At 650, methane in the methane stream is converted into hydrogen and carbon in the methane processor 140 to obtain a second hydrogen stream comprising hydrogen, and a carbon stream comprising carbon. The second hydrogen stream exits the methane processor 140 and enters the hydrogen power generator 150. The carbon stream exits the methane processor 140.

At 660, hydrogen from at least one of the first hydrogen stream and the second hydrogen stream is reacted with oxygen to generate electricity in the hydrogen power generator 150. At 660, ethane steam generated in 620 may also be reacted with oxygen to generate electricity in an ethane power generator (not shown in FIG. 1).

In one or more embodiments, the method for generating electricity from a gaseous flowback comprises separating a gaseous flowback stream comprising H₂S and gaseous hydrocarbons into a H₂S-containing stream comprising hydrogen sulfide and a desulfurized gaseous flowback stream comprising gaseous hydrocarbons. In one or more embodiments, the H₂S-containing stream may comprise water (H₂O) and carbon dioxide, in addition to H₂S.

In one or more embodiments, the separation is conducted with a commonly available method including a membrane separation process. The gaseous flowback stream may be introduced into a H₂S separator comprising at least one membrane. The membrane may be designed to be permeable to H₂S and other gases having a small molecular size, such as H₂O and carbon dioxide, and impermeable to larger molecules such as gaseous hydrocarbons. The separation may be conducted at an elevated pressure in a range from 10 psig to 2000 psig, such as a lower limit selected from any one of 10, 20, 30, 40 50 psig, to an upper limit selected from any one of 1500, 1600, 1700, 1800, 1900 and 2000 psig, where any lower limit may be selected from any upper limit.

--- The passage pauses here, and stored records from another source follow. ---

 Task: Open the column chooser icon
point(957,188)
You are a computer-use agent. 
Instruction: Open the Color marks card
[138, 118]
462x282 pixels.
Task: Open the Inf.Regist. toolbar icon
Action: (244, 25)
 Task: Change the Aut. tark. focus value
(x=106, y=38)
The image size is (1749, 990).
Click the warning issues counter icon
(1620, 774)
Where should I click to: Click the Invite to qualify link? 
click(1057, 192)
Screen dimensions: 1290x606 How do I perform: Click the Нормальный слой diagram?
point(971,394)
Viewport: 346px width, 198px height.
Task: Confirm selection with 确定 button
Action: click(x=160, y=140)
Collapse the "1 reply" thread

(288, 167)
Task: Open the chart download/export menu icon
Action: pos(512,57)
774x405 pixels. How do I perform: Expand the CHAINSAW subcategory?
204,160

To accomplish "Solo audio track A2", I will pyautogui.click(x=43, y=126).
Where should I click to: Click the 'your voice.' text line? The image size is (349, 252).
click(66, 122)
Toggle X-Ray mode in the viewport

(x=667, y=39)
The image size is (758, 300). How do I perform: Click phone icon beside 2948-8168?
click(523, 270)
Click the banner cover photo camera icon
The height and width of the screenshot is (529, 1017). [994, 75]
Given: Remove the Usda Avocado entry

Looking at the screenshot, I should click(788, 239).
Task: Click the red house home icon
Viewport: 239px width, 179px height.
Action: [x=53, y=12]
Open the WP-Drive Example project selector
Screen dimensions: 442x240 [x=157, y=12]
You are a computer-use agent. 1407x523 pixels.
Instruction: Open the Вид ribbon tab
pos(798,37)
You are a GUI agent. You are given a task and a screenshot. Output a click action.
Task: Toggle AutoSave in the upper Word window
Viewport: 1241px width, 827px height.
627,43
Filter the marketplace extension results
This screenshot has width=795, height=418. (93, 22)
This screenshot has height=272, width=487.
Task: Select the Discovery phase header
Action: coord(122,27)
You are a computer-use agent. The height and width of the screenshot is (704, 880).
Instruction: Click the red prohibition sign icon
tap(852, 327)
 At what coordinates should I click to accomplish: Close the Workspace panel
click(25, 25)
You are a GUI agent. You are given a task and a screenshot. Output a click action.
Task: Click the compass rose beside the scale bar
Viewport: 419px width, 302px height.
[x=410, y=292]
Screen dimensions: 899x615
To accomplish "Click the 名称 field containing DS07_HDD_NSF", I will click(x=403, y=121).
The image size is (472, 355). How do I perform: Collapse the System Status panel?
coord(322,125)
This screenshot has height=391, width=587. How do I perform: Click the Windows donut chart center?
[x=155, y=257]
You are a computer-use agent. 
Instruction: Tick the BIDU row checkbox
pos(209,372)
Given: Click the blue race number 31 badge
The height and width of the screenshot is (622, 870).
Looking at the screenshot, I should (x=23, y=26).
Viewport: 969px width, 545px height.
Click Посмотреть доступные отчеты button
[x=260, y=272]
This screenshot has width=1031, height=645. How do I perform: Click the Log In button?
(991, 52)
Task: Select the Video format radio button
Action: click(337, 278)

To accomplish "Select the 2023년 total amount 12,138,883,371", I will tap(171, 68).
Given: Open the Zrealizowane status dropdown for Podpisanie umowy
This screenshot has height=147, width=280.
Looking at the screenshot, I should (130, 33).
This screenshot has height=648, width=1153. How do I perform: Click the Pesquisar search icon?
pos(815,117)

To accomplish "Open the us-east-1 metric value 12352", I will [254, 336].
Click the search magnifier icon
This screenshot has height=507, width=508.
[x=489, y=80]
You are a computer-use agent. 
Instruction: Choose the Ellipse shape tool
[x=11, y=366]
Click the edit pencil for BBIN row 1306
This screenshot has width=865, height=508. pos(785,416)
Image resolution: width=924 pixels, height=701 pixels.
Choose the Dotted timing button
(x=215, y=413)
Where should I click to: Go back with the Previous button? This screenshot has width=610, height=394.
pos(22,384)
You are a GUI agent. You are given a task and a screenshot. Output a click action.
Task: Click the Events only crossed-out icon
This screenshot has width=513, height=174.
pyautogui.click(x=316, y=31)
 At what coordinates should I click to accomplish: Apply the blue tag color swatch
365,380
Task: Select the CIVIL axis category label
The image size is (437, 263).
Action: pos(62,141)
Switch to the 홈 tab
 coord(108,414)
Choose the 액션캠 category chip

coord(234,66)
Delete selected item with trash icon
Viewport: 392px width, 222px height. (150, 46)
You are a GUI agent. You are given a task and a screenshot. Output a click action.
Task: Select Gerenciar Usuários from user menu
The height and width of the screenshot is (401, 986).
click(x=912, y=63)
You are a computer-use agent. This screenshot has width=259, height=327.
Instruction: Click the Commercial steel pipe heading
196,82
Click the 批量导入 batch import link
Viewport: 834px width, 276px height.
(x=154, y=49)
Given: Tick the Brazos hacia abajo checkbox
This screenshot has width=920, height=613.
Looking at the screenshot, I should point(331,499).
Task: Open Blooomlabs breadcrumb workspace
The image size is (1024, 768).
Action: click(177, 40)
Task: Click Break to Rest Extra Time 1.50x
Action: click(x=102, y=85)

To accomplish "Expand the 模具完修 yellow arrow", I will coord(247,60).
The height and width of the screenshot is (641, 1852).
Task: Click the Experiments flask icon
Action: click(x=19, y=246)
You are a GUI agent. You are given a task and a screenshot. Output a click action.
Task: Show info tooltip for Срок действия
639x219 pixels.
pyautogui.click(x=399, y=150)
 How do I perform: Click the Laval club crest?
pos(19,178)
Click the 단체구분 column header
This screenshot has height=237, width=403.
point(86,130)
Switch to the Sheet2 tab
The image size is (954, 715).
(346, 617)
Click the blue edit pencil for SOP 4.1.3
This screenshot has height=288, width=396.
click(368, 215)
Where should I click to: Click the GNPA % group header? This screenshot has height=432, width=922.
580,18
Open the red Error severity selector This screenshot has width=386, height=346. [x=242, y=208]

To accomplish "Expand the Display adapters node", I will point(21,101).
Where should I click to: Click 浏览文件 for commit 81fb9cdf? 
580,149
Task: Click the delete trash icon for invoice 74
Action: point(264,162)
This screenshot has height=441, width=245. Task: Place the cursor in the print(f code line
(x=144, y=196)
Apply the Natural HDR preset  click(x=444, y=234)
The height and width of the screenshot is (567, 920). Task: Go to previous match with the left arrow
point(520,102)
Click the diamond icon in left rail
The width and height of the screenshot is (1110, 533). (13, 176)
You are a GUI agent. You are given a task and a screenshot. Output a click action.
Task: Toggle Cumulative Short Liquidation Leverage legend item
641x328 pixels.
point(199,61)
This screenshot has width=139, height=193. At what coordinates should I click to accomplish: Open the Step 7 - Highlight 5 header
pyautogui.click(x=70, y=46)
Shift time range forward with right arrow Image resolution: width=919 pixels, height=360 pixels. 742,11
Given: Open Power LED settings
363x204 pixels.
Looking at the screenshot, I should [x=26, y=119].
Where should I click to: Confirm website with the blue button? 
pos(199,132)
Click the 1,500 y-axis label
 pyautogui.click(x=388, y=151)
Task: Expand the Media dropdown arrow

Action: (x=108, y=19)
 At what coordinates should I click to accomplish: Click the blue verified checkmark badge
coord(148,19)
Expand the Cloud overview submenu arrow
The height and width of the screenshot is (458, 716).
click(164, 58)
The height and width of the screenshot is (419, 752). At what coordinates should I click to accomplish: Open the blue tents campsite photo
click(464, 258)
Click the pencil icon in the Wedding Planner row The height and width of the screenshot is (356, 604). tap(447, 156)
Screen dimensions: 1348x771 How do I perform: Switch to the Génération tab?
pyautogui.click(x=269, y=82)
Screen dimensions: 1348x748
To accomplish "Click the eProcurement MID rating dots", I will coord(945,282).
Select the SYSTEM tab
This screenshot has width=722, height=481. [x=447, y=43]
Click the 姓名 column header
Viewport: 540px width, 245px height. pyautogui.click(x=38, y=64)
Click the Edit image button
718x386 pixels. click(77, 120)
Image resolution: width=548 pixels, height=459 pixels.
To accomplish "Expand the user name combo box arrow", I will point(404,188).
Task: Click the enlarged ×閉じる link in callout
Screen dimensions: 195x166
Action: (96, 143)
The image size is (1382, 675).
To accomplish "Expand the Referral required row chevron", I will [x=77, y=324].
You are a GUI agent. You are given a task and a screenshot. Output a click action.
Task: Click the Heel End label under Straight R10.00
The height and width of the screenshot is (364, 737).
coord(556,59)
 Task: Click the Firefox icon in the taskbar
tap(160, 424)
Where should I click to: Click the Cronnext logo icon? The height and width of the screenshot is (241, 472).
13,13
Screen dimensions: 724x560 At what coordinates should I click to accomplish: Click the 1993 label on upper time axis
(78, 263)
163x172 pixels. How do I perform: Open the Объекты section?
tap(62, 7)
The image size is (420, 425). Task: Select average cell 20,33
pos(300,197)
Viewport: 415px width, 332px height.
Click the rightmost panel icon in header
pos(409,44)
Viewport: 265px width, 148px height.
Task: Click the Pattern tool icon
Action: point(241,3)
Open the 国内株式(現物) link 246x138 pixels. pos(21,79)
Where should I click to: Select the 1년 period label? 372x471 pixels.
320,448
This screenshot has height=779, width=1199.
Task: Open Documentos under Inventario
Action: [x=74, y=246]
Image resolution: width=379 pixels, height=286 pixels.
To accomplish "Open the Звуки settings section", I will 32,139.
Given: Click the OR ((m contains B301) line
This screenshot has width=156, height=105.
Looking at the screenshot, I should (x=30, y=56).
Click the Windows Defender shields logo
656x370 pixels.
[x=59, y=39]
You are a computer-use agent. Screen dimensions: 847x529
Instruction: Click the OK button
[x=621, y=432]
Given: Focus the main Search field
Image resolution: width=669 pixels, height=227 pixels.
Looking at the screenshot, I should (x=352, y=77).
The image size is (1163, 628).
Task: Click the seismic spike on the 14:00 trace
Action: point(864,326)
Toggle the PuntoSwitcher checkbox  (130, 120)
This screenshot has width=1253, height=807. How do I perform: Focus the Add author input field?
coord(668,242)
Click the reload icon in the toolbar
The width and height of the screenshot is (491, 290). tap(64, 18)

In one or more embodiments, the gaseous flowback stream is filtered to remove undesired components prior to the separation step. The undesired components may include solid particles and debris included in the gaseous flowback stream.

In one or more embodiments, the gaseous flowback stream is heated prior to the separation step. The gaseous flowback may be heated to a temperature of at least 30, 40, 50, and 60° C. In one or more embodiments, the gaseous flowback is heated to a temperature in a range of 30 to 100° C., such as a lower limit selected from one of 30, 40, 50 and 60° C. to an upper limit selected from any one of 70, 80, 90 and 100° C., where any lower limit may be paired with any upper limit.

In one or more embodiments, the desulfurized gaseous flowback stream comprises additional components, such as impurities, in addition to gaseous hydrocarbons.

In one or more embodiments, the method for generating electricity from a gaseous flowback comprises fractionating the desulfurized gaseous flowback stream comprising gaseous hydrocarbons into a methane stream comprising methane, an ethane stream comprising ethane and a natural gas liquid stream comprising propane, butane and pentane.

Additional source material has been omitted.